Work item: Retype exactly the lines that run from the start of the data to the line holding "You are a computer-use agent.", including both, and only those.

Data for processing:
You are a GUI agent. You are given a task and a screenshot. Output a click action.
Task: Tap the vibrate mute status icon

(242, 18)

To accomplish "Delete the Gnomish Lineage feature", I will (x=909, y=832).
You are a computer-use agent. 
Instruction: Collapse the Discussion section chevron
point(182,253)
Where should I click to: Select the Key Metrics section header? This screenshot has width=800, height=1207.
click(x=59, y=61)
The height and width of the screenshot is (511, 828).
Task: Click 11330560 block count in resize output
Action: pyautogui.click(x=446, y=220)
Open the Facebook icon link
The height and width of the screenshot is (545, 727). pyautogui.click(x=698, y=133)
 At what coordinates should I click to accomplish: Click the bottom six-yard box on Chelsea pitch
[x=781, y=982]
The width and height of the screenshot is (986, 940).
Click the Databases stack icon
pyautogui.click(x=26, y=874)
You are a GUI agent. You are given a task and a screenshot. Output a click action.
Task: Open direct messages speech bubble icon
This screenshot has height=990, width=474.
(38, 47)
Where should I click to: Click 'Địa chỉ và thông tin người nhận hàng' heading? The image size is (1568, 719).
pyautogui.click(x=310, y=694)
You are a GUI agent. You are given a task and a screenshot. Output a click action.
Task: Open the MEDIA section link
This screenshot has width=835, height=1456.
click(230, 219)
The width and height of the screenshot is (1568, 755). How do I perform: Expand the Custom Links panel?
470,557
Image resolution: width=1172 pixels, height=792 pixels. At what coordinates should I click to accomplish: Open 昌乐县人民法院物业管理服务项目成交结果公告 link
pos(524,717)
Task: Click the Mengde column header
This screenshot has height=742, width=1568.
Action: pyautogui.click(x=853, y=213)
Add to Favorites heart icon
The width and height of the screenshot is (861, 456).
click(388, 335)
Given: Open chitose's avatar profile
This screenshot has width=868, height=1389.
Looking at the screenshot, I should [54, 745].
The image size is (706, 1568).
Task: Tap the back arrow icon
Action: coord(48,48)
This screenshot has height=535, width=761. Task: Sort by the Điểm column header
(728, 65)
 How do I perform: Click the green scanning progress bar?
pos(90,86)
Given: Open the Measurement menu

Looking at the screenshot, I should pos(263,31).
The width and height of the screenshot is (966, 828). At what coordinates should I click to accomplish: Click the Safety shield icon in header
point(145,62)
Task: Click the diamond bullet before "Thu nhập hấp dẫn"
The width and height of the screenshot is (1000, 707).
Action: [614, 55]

Answer section:
You are a GUI agent. You are given a task and a screenshot. Output a click action.
Task: Tap the vibrate mute status icon

(242, 18)

To accomplish "Delete the Gnomish Lineage feature", I will (x=909, y=832).
You are a computer-use agent. 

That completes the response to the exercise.